Microfabricated Physiological Models for In Vitro Drug Screening Applications

Abstract

Microfluidics and microfabrication have recently been established as promising tools for developing a new generation of in vitro cell culture microdevices. The reduced amounts of reagents employed within cell culture microdevices make them particularly appealing to drug screening processes. In addition, latest advancements in recreating physiologically relevant cell culture conditions within microfabricated devices encourage the idea of using such advanced biological models in improving the screening of drug candidates prior to in vivo testing. In this review, we discuss microfluidics-based models employed for chemical/drug screening and the strategies to mimic various physiological conditions: fine control of 3D extra-cellular matrix environment, physical and chemical cues provided to cells and organization of co-cultures. We also envision future directions for achieving multi-organ microfluidic devices.

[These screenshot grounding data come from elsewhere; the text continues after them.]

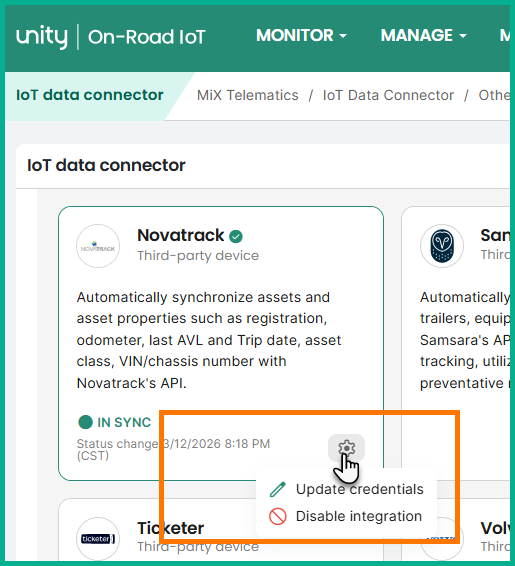515x566 pixels.
Task: Click the green IN SYNC status dot
Action: [x=86, y=422]
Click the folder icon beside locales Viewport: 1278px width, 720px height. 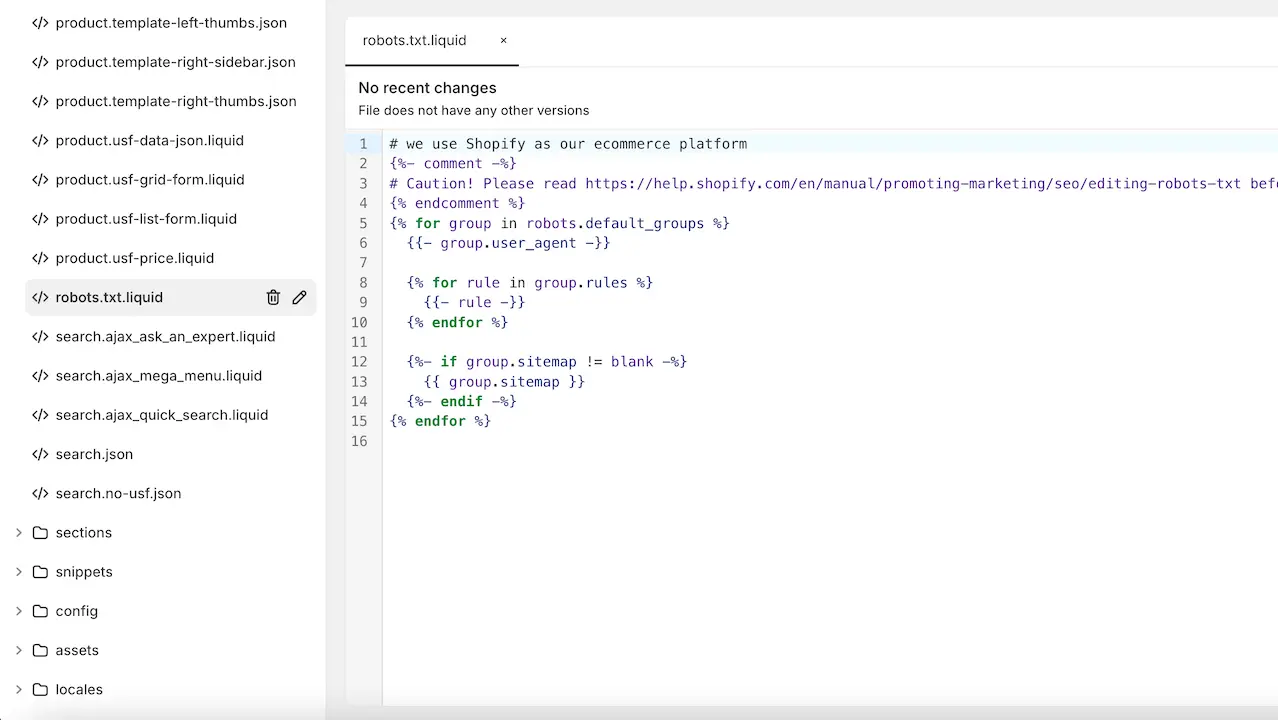click(x=40, y=689)

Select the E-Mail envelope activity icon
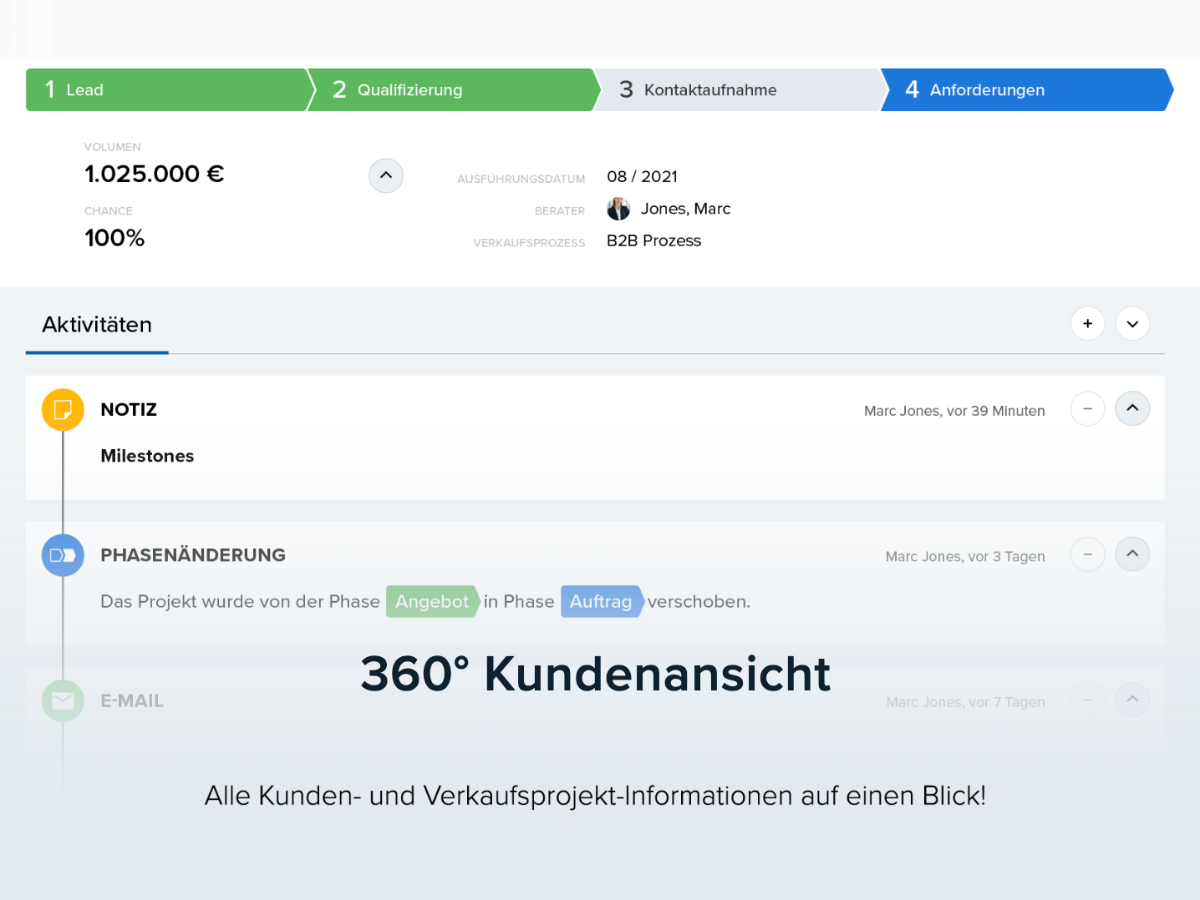[62, 700]
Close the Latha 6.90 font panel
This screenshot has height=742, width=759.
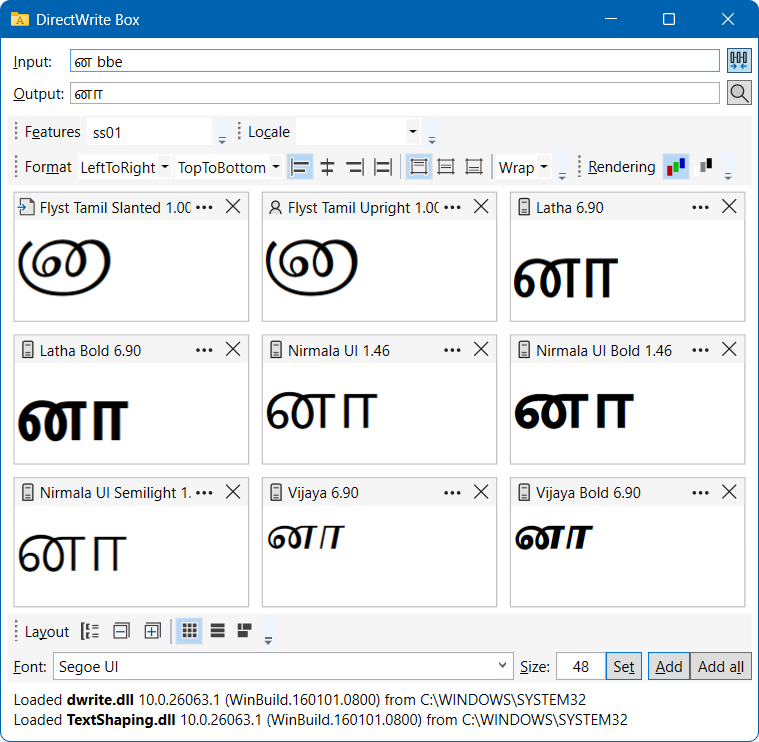[729, 207]
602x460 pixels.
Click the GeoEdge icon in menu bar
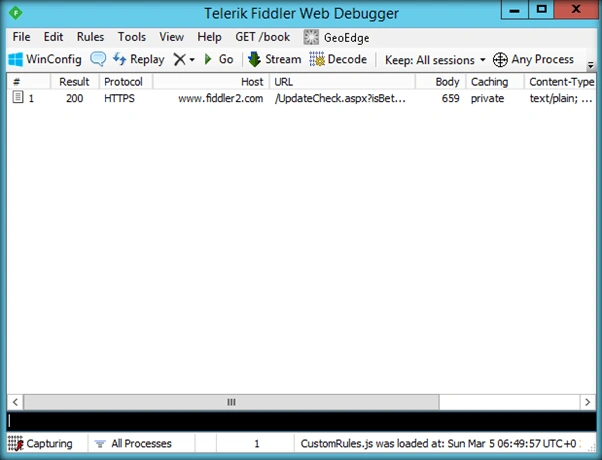tap(311, 37)
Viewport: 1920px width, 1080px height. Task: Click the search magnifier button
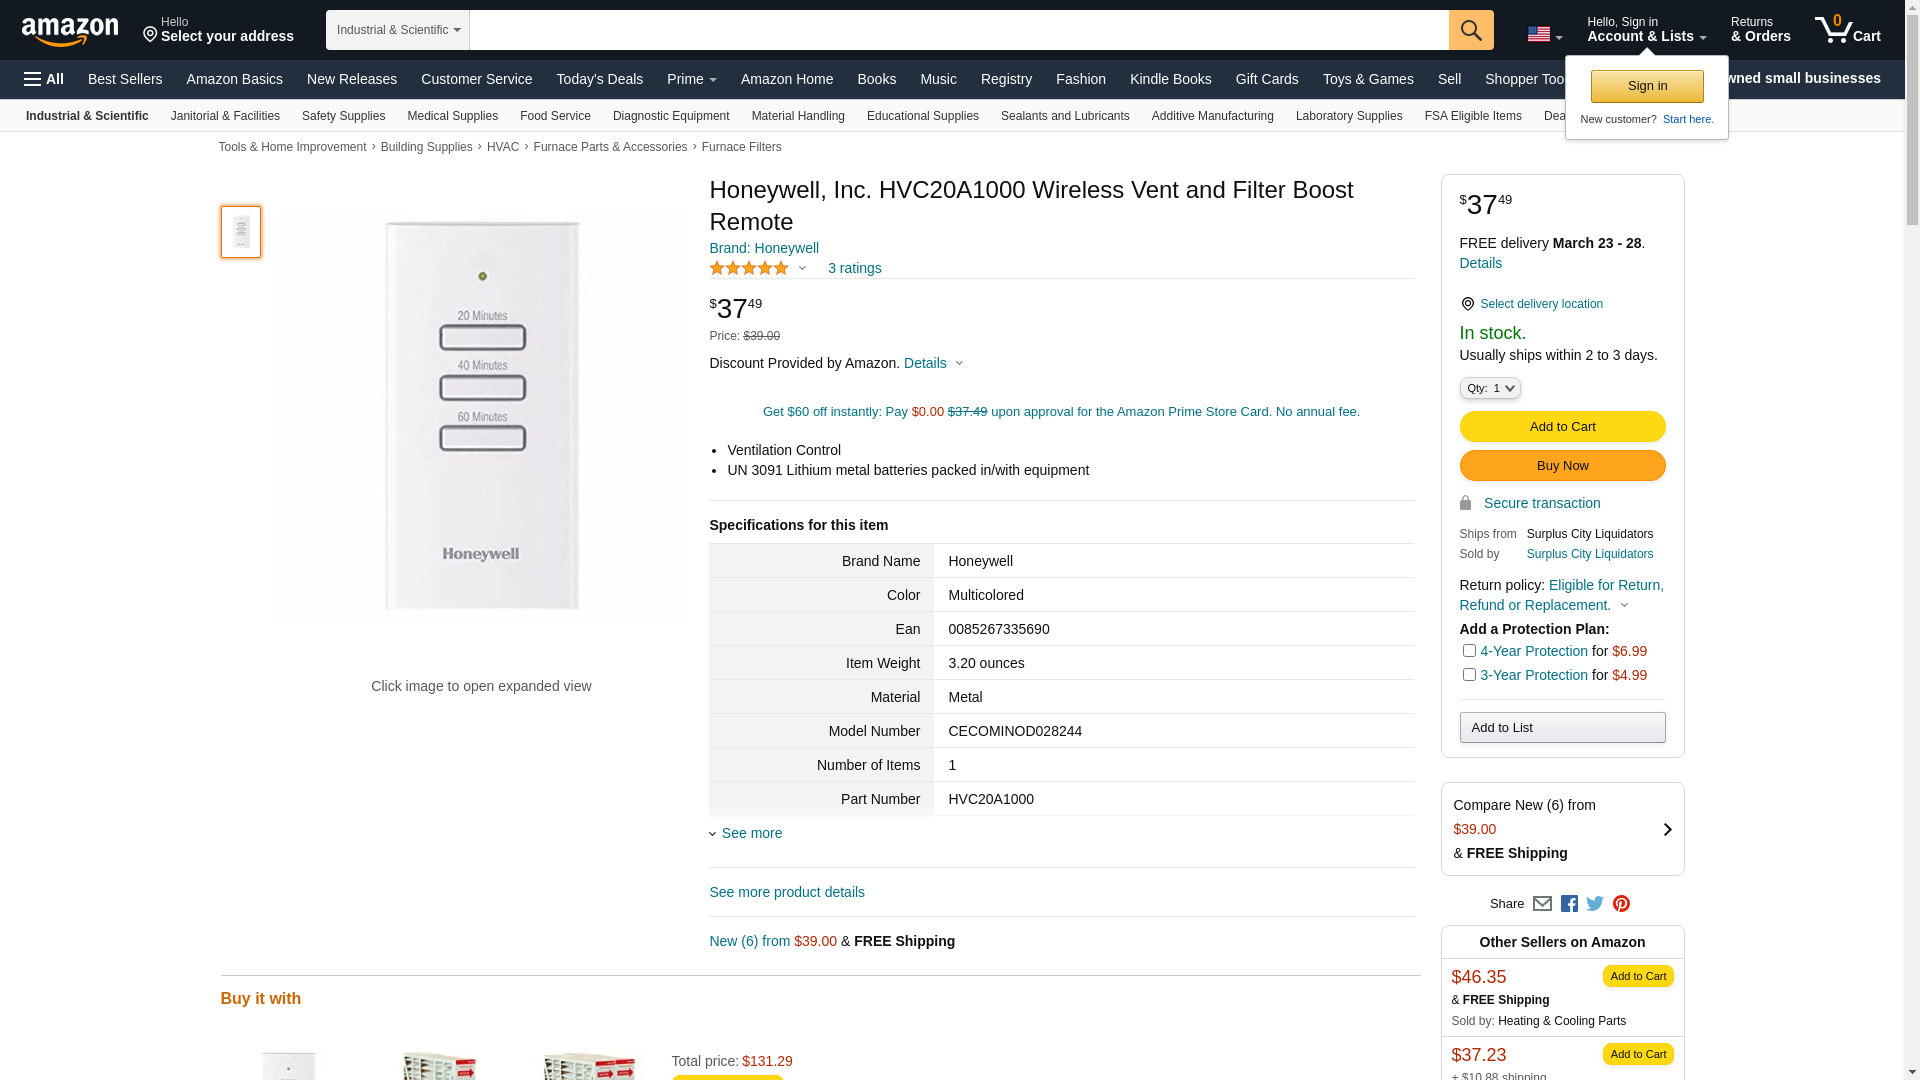pos(1470,30)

Keywords: drug screening; microfluidics; organ-on-chips; physiological models.

Figure 1

(a) Geometrical 3D arrangement of a liver lobule-on-a-chip. An hydrogel patterning technique is employed by Ma et al. to obtain radially distributed hepatocytes (green) in a network of endothelial cells (red). Adapted from [42] with permission; (b) 3D sketch of a blood–brain barrier microdevice model with upper compartment hosting endothelial monolayer culture on a microporous membrane and lower compartment for collection of transported nanoparticles. Electrical measurements across the endothelial monolayer provide information on barrier integrity; (c) Pictures of blood–brain barrier microdevices with fluidic and electical connections (adapted from [52] with permission).

Figure 2

Cardiovascular organs-on-a-chip. (a) Exploded view of heart-on-a-chip device. Adapted from [96] with permission from The Royal Society of Chemistry; (b) Scanning electron micrograph of the microphysiological system. Red rectangular boxes show the 2 mm endothelial-like barrier and the weir gap. Adapted with permission from [103]; (c) Schematic of the 3D beating heart-on-a-chip microdevice. The polydimethylsiloxane (PDMS) membrane between compartments deforms, compressing the 3D cell construct. Adapted from [87] with permission from The Royal Society of Chemistry; (d) Schematic showing top and side view of the microfluidic device for inducing platelet aggregation at four distinct high shear stenotic regions. Adapted with permission from [104].

Figure 3

Biological barrier microfluidic models applied for kidney and lung organs. Kidney platform: (a) sketch of the fabrication process involving the sandwich assembly of the porous membrane between two PDMS layers; (b) schematic of the chip operating principle; and (c) picture of the device connected to a syringe pump through silicon tubing. Adapted from [137] with permission. Human lung on a chip: (d) schematic of the epithelial and endothelial cells co-cultured on opposite sides of the porous membrane, stretched applying vacuum in the side channels to mimic alveolar deformation during normal breathing; and (e) picture of a microdevice filled with color dyes. Adapted from [121] with permission.